Description
TrueTrack is an independent research effort focused on advancing machine learning approaches for particle track reconstruction, with a particular emphasis on the TrackML dataset and related high-energy physics challenges.
The project brings together model design, data representation, and training systems into a unified framework aimed at solving hit-to-track association under realistic detector conditions.
Model design
At its core, TrueTrack explores the development of more expressive and physically grounded Transformer-based architectures. Rather than framing track reconstruction as a fixed-class classification problem, the project treats it as a relational learning task between detector hits.
A central direction is the use of specialised attention mechanisms. This includes separate attention heads dedicated to track association, as well as explicit modelling of noise through dedicated "noise heads". Such architectural choices aim to disentangle structured particle trajectories from detector noise, allowing the model to learn both coherent track patterns and stochastic background signals in a principled manner.
Working with full TrackML data
A key principle of TrueTrack is operating on the full, unreduced TrackML dataset. Many existing approaches simplify the problem by filtering noise or reducing event complexity. In contrast, TrueTrack retains all detector effects, including noise hits.
This decision reflects the goal of developing models that remain robust under realistic conditions, where ambiguity, noise, and combinatorial complexity are inherent to the data rather than artifacts to be removed.
Data representation and sharding
To make large-scale events tractable, TrueTrack introduces a structured data representation based on a global detector occupancy perspective. Hits are mapped into a consistent detector space, enabling the study of co-occurrence patterns and relational structure across events.
Building on this, events are decomposed into overlapping subsets, or shards, which serve as the fundamental units for training. Sharding allows the model to process manageable portions of the detector while still capturing local geometric and topological relationships between hits.
This representation also supports flexible experimentation, including different levels of locality, overlap, and feature construction.
Scalable training pipeline
TrueTrack places strong emphasis on practical scalability. The training pipeline is designed to run on moderate hardware, avoiding dependence on large-memory systems or high-end GPUs.
This is achieved through a fully streaming pipeline, where data is processed incrementally rather than loaded in full into memory.
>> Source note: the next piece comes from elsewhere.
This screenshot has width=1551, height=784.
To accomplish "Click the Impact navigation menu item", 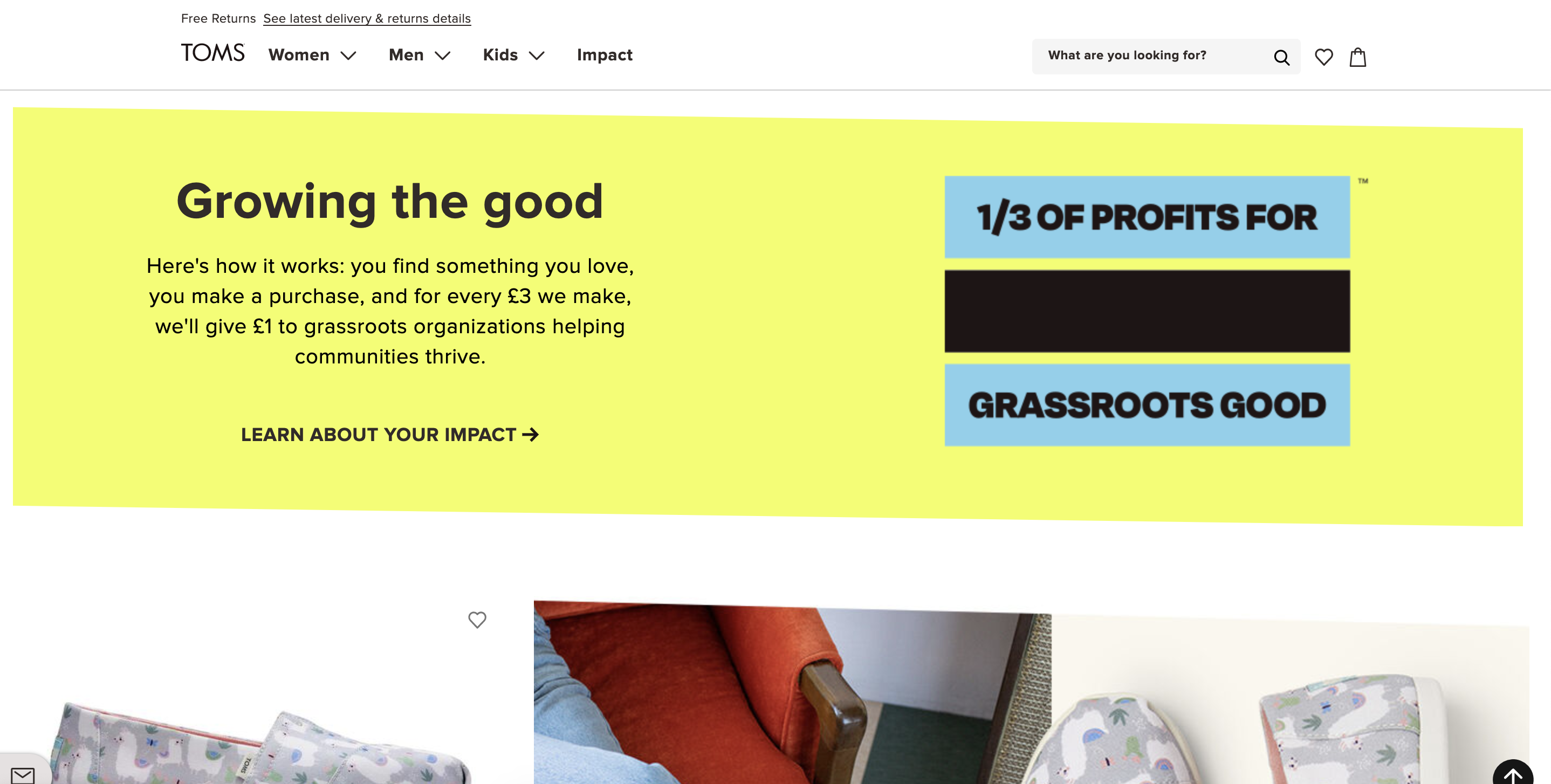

Combined with the sharding approach, this significantly reduces memory pressure and enables training on complex, high-density events without requiring specialised infrastructure.
The overarching goal is to shift the primary bottleneck away from hardware constraints and toward model quality, data representation, and learning efficiency.
Outlook
TrueTrack sits at the intersection of machine learning systems design and physics-driven modelling. By combining expressive architectures, realistic data assumptions, and scalable infrastructure, the project aims to provide a foundation for next-generation approaches to particle track reconstruction.